Activity:
Of all the entries below, only the lines from the one with "The width and" up to and including the one with "the first Rentable" are to be duplicated exactly.

The input:
◇ ◇ ◇ ◇ ◇ ◇ ◇
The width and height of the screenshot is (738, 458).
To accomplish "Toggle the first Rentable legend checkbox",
◇ ◇ ◇ ◇ ◇ ◇ ◇
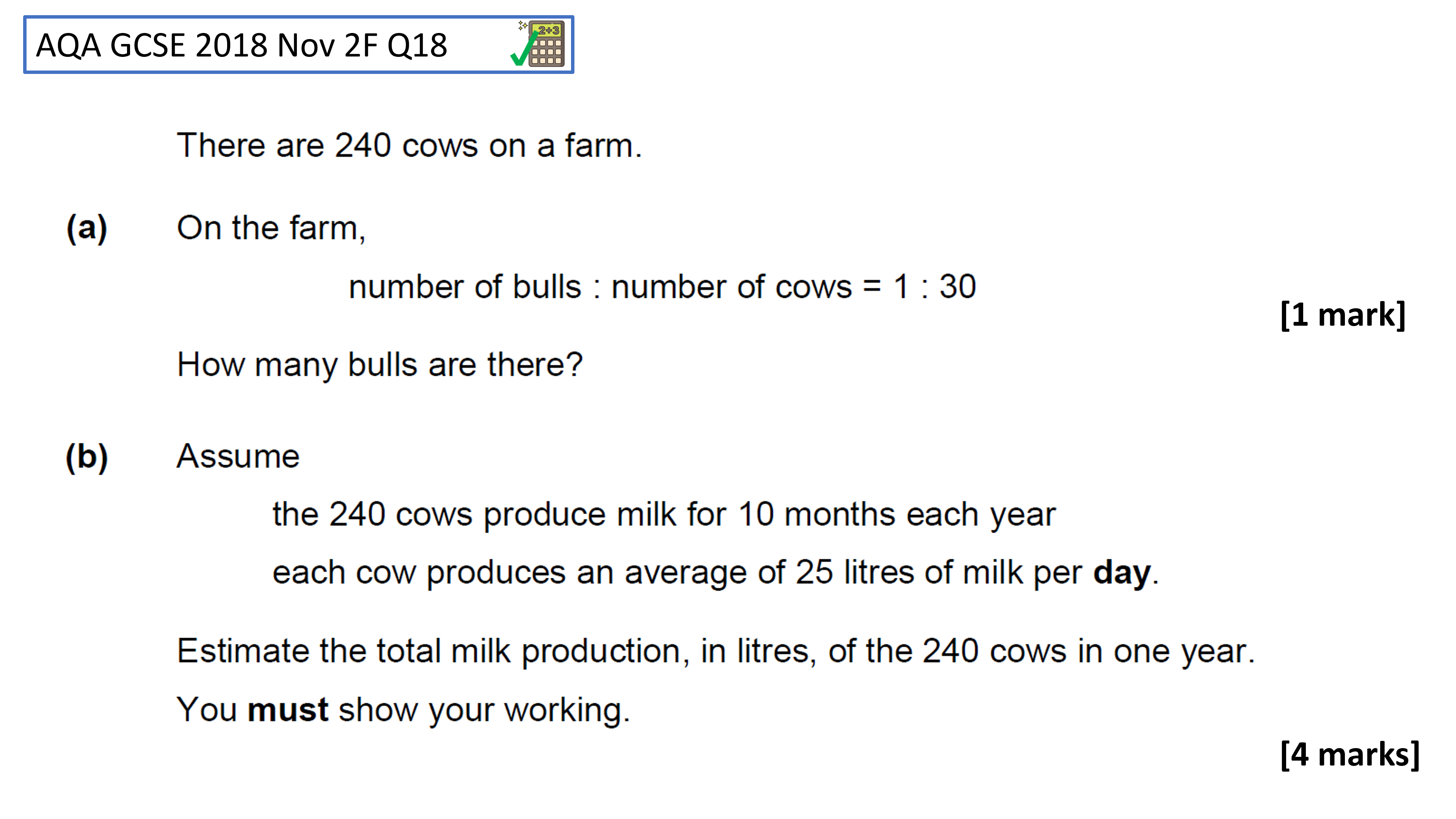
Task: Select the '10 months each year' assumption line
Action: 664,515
◇ ◇ ◇ ◇ ◇ ◇ ◇
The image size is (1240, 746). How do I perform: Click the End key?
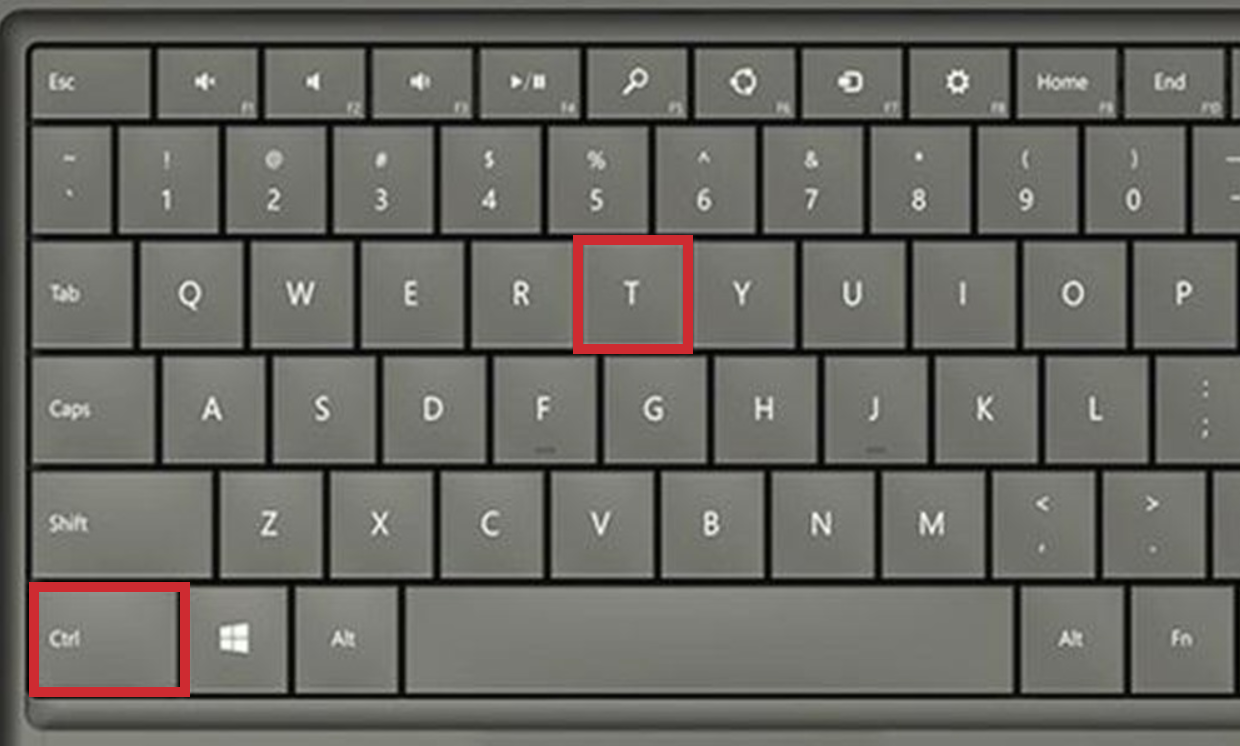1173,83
◇ ◇ ◇ ◇ ◇ ◇ ◇
Task answer:
The width and height of the screenshot is (738, 458).
To accomplish "Toggle the first Rentable legend checkbox",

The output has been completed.